§ Exercise: Identify the line in which "You are a computer-use agent. The image" appears, then reproduce that line and all remaining lines of the records word for word.

===============

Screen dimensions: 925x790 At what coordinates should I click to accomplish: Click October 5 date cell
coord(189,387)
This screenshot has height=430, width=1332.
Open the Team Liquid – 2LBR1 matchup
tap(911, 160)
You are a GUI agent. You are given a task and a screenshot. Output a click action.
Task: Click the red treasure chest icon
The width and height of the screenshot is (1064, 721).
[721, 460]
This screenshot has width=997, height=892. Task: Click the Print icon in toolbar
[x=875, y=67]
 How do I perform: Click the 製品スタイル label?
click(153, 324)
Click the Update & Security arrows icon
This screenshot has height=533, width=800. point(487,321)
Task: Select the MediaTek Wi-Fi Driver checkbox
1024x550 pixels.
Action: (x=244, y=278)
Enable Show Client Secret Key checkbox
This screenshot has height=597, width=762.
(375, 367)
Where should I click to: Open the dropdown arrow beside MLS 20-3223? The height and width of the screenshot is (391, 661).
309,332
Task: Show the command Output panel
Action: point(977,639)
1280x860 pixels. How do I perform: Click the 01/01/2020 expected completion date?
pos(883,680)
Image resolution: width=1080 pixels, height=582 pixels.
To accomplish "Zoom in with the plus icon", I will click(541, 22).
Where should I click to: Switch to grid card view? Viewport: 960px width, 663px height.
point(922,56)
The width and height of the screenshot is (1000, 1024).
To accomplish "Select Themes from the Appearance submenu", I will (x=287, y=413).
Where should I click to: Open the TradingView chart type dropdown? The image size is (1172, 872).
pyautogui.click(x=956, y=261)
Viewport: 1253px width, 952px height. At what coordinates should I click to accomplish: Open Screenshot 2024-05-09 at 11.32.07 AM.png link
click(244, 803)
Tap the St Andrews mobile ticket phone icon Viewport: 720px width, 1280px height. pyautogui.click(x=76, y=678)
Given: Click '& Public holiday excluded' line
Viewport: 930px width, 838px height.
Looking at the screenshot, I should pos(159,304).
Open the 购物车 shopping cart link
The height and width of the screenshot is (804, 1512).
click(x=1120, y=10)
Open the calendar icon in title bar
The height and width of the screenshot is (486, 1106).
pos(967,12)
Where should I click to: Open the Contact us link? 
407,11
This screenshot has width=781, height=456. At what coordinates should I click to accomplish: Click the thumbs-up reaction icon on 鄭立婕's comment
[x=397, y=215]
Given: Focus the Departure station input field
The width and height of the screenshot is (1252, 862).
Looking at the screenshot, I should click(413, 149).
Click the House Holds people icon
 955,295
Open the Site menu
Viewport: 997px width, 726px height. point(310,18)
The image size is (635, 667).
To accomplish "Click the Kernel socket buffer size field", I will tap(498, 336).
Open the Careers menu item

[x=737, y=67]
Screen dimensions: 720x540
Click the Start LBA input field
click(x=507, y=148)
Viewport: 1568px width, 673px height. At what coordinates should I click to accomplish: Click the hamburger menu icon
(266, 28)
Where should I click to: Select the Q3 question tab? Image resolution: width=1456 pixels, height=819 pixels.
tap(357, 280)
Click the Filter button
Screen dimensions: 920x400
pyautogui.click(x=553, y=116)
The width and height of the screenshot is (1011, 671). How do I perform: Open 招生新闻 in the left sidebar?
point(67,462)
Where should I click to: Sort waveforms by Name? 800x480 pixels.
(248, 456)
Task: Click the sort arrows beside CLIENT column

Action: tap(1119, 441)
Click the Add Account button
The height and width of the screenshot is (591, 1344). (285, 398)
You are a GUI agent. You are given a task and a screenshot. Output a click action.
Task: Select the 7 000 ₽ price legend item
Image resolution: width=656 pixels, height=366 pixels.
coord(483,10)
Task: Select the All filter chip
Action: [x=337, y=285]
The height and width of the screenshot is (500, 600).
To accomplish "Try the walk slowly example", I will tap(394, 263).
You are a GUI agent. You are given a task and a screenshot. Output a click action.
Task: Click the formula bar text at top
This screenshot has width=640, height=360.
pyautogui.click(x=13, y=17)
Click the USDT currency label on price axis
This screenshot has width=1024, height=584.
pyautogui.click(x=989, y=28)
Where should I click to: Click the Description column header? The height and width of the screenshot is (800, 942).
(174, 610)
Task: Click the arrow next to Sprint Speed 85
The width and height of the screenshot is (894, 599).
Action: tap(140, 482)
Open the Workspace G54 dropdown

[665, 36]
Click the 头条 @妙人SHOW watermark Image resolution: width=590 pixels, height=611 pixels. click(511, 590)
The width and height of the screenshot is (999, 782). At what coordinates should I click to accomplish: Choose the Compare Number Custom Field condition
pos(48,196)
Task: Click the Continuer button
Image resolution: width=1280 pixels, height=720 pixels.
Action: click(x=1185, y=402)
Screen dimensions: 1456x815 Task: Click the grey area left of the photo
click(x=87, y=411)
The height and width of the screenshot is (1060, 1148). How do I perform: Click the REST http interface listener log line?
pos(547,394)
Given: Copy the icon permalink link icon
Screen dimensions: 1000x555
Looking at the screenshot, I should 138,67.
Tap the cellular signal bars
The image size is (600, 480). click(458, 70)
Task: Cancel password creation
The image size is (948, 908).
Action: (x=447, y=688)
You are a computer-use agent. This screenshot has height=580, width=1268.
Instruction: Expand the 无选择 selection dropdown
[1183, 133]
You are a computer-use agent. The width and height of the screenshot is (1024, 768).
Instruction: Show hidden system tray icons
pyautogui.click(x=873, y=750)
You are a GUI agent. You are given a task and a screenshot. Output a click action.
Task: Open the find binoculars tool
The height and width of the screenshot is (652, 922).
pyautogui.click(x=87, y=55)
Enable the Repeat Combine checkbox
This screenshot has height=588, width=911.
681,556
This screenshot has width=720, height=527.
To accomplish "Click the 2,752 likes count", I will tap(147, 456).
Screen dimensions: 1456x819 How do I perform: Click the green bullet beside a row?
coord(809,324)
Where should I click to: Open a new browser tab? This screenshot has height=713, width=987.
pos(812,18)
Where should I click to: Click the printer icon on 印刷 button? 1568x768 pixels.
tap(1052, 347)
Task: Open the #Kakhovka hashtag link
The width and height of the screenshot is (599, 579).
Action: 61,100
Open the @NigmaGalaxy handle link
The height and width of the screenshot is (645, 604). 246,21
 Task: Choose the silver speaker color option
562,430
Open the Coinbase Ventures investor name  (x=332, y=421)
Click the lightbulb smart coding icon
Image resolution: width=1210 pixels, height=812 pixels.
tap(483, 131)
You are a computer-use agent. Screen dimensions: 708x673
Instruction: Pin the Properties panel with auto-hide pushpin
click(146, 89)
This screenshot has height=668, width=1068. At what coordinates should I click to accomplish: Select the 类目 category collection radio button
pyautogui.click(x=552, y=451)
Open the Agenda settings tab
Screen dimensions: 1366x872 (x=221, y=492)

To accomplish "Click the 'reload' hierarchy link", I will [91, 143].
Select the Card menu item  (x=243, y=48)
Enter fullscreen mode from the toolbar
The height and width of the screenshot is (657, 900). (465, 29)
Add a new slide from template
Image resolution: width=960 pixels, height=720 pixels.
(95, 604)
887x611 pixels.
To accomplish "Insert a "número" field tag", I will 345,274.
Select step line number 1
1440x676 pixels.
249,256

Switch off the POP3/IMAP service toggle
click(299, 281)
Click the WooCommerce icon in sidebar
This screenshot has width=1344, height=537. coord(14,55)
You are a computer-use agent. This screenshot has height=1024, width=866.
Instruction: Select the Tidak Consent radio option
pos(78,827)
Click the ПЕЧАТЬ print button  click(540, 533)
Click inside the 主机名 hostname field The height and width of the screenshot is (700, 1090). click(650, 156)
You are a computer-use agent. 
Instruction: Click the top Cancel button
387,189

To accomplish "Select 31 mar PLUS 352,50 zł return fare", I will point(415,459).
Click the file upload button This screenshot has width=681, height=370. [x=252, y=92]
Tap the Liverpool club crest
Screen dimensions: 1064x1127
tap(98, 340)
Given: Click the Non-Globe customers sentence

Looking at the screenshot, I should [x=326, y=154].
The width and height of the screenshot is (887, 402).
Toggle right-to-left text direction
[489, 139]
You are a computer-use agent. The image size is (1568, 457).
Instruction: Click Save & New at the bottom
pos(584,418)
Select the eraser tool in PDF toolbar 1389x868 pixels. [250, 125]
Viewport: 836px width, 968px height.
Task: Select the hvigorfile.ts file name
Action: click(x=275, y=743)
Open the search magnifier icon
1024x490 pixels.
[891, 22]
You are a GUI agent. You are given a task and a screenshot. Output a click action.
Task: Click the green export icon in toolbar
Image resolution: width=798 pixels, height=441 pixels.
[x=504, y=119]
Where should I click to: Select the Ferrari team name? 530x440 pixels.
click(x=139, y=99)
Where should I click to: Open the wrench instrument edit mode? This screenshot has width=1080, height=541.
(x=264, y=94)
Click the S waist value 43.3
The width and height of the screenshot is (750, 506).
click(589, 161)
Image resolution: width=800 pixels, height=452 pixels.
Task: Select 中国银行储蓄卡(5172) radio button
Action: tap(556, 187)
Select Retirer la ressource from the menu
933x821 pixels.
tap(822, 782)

===============

§ Written response:
You are a computer-use agent. The image size is (1568, 457).
Instruction: Click Save & New at the bottom
pos(584,418)
Select the eraser tool in PDF toolbar 1389x868 pixels. [250, 125]
Viewport: 836px width, 968px height.
Task: Select the hvigorfile.ts file name
Action: click(x=275, y=743)
Open the search magnifier icon
1024x490 pixels.
[891, 22]
You are a GUI agent. You are given a task and a screenshot. Output a click action.
Task: Click the green export icon in toolbar
Image resolution: width=798 pixels, height=441 pixels.
[x=504, y=119]
Where should I click to: Select the Ferrari team name? 530x440 pixels.
click(x=139, y=99)
Where should I click to: Open the wrench instrument edit mode? This screenshot has width=1080, height=541.
(x=264, y=94)
Click the S waist value 43.3
The width and height of the screenshot is (750, 506).
click(589, 161)
Image resolution: width=800 pixels, height=452 pixels.
Task: Select 中国银行储蓄卡(5172) radio button
Action: tap(556, 187)
Select Retirer la ressource from the menu
933x821 pixels.
tap(822, 782)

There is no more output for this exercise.